→ **PROBLEM**: Your answer must consist of every line from the data below that includes the word "agent".

→ **DATA EXTRACT**:
* * *

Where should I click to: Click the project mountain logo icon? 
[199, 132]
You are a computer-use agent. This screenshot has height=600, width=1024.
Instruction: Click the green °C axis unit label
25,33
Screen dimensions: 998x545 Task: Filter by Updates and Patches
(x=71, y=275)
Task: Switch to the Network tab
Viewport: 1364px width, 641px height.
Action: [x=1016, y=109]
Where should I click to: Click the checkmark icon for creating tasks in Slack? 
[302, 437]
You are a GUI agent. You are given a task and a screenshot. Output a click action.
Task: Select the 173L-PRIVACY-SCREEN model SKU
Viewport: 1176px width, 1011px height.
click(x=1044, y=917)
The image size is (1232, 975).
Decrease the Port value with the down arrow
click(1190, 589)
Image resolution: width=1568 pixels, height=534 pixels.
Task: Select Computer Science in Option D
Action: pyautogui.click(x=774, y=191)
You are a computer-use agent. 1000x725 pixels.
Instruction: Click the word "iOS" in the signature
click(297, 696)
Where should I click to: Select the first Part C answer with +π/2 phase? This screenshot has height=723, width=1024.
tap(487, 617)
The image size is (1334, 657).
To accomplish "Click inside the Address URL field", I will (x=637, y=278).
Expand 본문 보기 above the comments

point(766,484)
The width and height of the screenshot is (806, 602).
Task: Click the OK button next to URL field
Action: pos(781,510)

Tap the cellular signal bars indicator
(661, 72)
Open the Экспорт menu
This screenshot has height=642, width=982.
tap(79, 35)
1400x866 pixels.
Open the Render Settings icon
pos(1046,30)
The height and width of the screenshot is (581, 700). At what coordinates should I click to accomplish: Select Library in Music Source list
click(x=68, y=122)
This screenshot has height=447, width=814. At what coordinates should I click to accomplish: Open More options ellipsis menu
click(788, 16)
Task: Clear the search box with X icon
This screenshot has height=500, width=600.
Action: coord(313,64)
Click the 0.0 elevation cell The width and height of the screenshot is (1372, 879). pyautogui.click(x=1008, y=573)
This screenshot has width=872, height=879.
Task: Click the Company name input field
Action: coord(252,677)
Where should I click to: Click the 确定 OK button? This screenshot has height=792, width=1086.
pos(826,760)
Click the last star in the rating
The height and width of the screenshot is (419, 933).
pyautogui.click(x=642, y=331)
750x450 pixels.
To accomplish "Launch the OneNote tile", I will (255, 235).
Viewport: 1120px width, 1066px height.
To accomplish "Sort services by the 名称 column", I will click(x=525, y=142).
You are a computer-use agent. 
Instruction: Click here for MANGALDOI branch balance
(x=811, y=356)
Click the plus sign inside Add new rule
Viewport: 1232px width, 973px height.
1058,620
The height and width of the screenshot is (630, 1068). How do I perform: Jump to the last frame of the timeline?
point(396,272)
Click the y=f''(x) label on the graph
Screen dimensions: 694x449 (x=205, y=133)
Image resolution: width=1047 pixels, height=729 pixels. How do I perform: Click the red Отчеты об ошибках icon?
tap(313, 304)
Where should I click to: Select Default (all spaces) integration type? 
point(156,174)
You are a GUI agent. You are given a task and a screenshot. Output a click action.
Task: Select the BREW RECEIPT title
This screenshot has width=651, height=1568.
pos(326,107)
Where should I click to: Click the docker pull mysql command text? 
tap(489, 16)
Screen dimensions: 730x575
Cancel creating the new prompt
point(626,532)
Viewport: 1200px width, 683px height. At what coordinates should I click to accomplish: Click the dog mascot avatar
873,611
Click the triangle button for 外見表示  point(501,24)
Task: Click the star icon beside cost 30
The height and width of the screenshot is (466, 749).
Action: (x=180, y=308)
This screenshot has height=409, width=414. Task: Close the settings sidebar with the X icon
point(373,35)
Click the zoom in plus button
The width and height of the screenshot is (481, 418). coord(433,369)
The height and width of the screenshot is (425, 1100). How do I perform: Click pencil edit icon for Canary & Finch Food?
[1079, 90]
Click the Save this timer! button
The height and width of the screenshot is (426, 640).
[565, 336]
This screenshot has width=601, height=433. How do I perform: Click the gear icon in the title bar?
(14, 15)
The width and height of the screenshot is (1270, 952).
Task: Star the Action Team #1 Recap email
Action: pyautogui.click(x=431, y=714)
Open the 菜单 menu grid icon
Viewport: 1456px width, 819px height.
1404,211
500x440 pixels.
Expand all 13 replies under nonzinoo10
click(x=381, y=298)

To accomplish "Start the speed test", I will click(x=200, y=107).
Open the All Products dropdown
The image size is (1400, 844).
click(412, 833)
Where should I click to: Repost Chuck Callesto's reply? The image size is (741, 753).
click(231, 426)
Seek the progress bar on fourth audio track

* * *

→ **SOLUTION FOR THIS TASK**:
You are a computer-use agent. This screenshot has height=600, width=1024.
You are a GUI agent. You are given a task and a screenshot. Output a click action.
You are a computer-use agent. 1000x725 pixels.
You are a computer-use agent. 
You are a GUI agent. You are given a task and a screenshot. Output a click action.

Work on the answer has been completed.